A concept that refers to the physical or geographic location of an organization's data. Privacy and security professionals focus on the data laws or regulatory requirements imposed on data based on the data laws that govern a country or region in which it resides. When a businesses uses cloud services (IaaS, PaaS, or SaaS), they may not be aware of their data's physical location. This can create data residency concerns when, for example, data for a citizen of the European Union is stored in a US-based cloud datacenter.

Data Security Posture Management (DSPM)

Data security posture management (DSPM) provides the missing piece to complete most security teams' puzzles – a means of identifying, contextualizing, and protecting sensitive data.

Data Sprawl

A term that refers to the staggering amount and variety of data produced by businesses every day. This is largely due to the variety of enterprise software, mobile apps, storage systems, and data formats each company relies on.

Data Store

A repository for storing, managing and distributing data sets on an enterprise level.

Data Subject

The individual that a piece or set of data pertains to.

Data Theft

The act of stealing of information.

Defense Industrial Base

Defense Industrial Base (DIB) contractors are companies that conduct business with the US military and are part of the military industry complex responsible for research, production, delivery, and service.

EU-US Privacy Shield

An adequacy agreement created in 2016 to replace the EU-U.S. Safe Harbor Agreement. The EU-U.S. Privacy Shield lets participating organizations under the jurisdiction of the US Federal Trade Commission transfer personal data from the EU to the United States.

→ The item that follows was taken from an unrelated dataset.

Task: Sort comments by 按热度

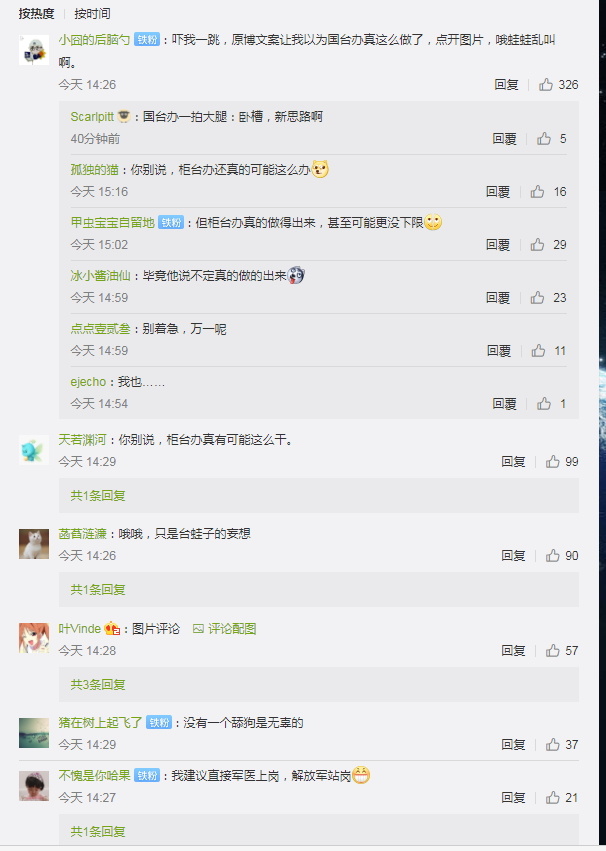Action: pyautogui.click(x=36, y=14)
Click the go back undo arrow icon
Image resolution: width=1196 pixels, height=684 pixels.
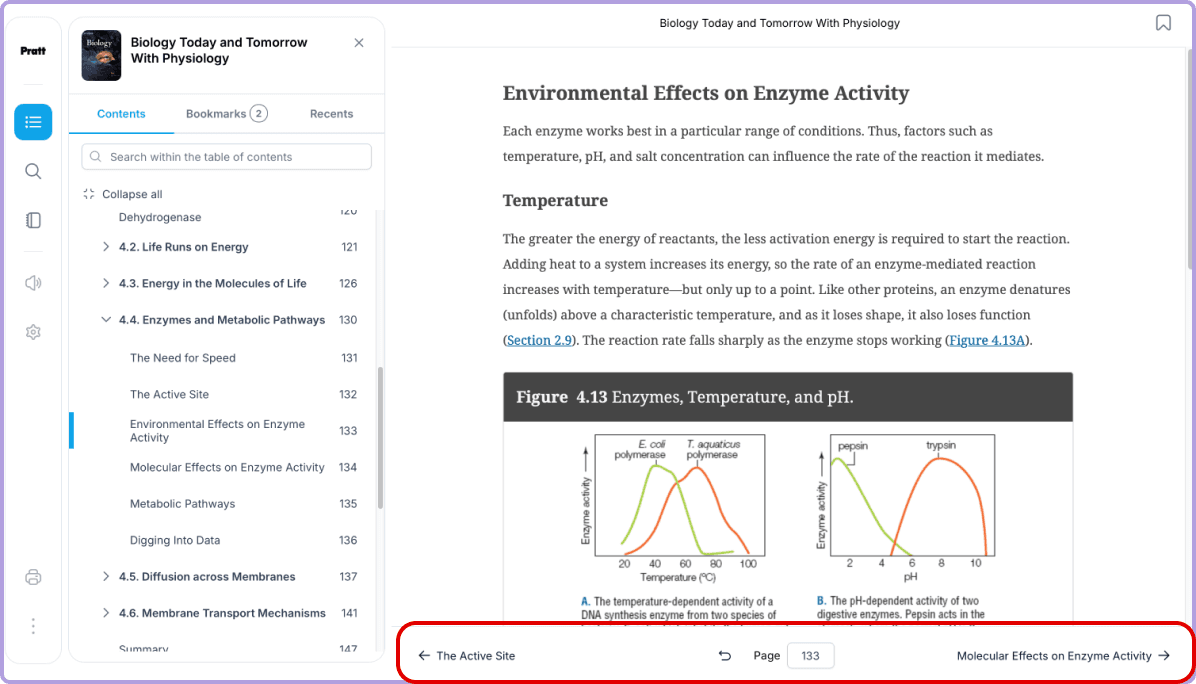pyautogui.click(x=725, y=656)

Electronic Lab Notebook (ELN)

Electronic Lab Notebooks (Electronic Laboratory Notebook or ELN) is the digital form of a paper lab notebook.

Encrypted Data

Encryption is the method of converting a plaintext into a cipher text so that only the authorized parties can decrypt the information and no third parties can tamper with the data. Unencrypted usually refers to data or information that is stored unprotected, without any encryption. Encryption is an important way for individuals and companies to protect sensitive information from hacking. For example, websites that transmit credit card and bank account numbers encrypt this information to prevent identity theft and fraud.